The answer, it soon became clear, was rather a lot. Take the trade disputes that flare-up between America and Europe over the alleged risks posed by some or other product. One such dispute, concerning Europe’s de facto moratorium on approval or marketing of genetically modified (GM) produce, is currently in the lap of the World Trade Organisation and shows no signs of being resolved any time soon.

On the face of it, the way to do so is simple: just call in the scientists, and ask them for an objective view of the evidence. Which seems perfectly reasonable until one considers the issues involved with philosophical rigour.

For example, one of the leading themes of current philosophy is that the notion of objectivity is utterly illusory. This is not some post-modern pose: the subjectivity of scientific knowledge has been proved with mathematical rigour. The upshot of these proofs is that data merely serves to update our pre-existing beliefs, and that its impact on those beliefs depends on such touchy-feely concepts as trust.

There was a time when philosophers would have been content to point all this out, and then sit back with a smug smile. No longer: the speakers at the Seville meeting were keen to offer practical solutions alongside the philosophical insights.

A study by a team led by Dr Erik Millstone of Sussex University showed that trade disputes are ultimately the result of American and European policy-makers unwittingly buzzing round different fly-bottles. In the case of GM products, the Americans focus principally on the commercial risks posed, while the Europeans fret about the risk to human and ecological health.
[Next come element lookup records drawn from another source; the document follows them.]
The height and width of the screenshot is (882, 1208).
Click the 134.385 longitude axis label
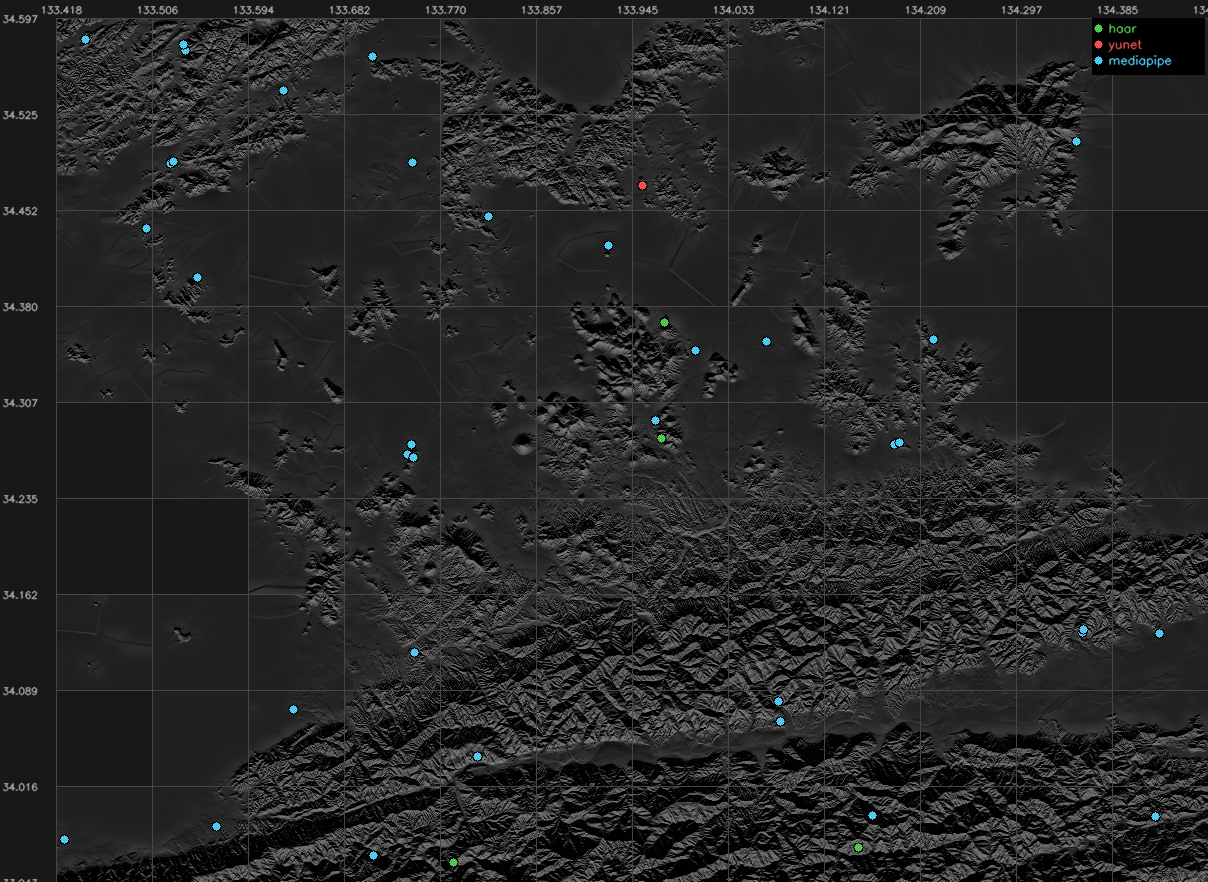click(1118, 10)
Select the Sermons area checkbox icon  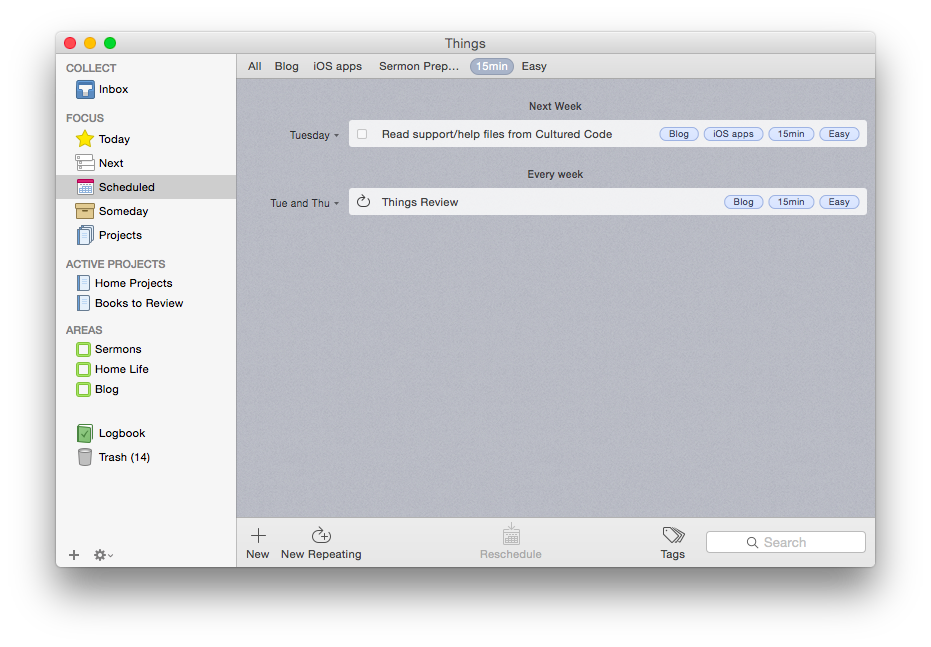click(84, 349)
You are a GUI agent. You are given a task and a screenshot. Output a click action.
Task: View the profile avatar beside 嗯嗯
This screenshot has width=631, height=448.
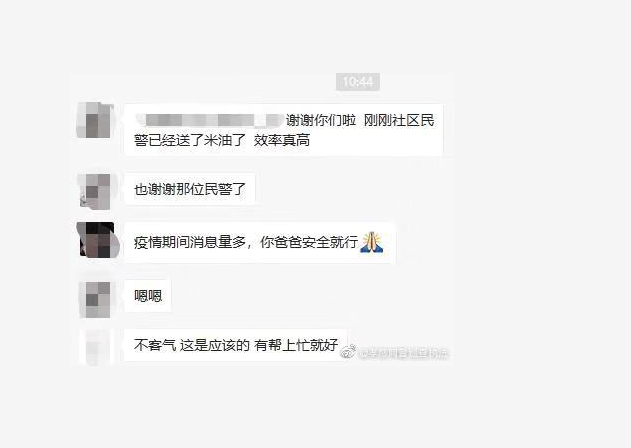pos(95,300)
As such, the scientific data each side wheels out to support their case is irrelevant: as their pre-existing beliefs about what is important are so different, data alone can never bring a consensus. The solution, Dr Millstone and his colleagues suggest, is to ensure that both sides open discussions as soon as there is any hint of potential dispute – and at least agree on the shape and size of the bottle in which both sides should buzz.

Insights from epistemology – the philosophy of knowledge – inveigled their way into many of the discussions at Seville, as did a notorious quote from Donald Rumsfeld, the US Defence Secretary.

The mathematician Dr Lenny Smith of the LSE and Oxford University pointed out that while Mr Rumsfeld was widely ridiculed for distinguishing between “known knowns”, “known unknowns” and “unknown unknowns”, scientists and policy makers would do well to follow his example.

While science is often seen as a repository of known knowns, the discovery in the 1960s of phenomena such as chaos revealed the existence of “known unknowns”: measurable but ineluctable limits to the accuracy of, say, weather forecasts. Yet scientists and policy-makers alike have still to come to terms with the equally unavoidable “unknown unknowns” that necessarily dog any attempt to model reality.

According to Dr Smith, the consequences can be seen in the climate change debate, where scientists are routinely forced to deal with policy questions that simply cannot be answered with any real confidence.

Whether we can look forward to European directives being based on the works of Hume rather than the demands of French farmers remains to be seen. I do know that by the end of the meeting I had been compelled to rethink my view of philosophers as the incomprehensible in pursuit of the ineffable.
[UNQUOTE]
Transcribed from hard-copy, though I now find the original on-line here. Doh !

Note the positive reference to Rummy’s much ridiculed speech on “known unknowns”, which I recall defending earlier.

Interesting couple of CogSci articles here (on paranormal) including another by Robert Matthews, collected by Joe Lau at the University of Hong Kong, Phil & Cog Sci course.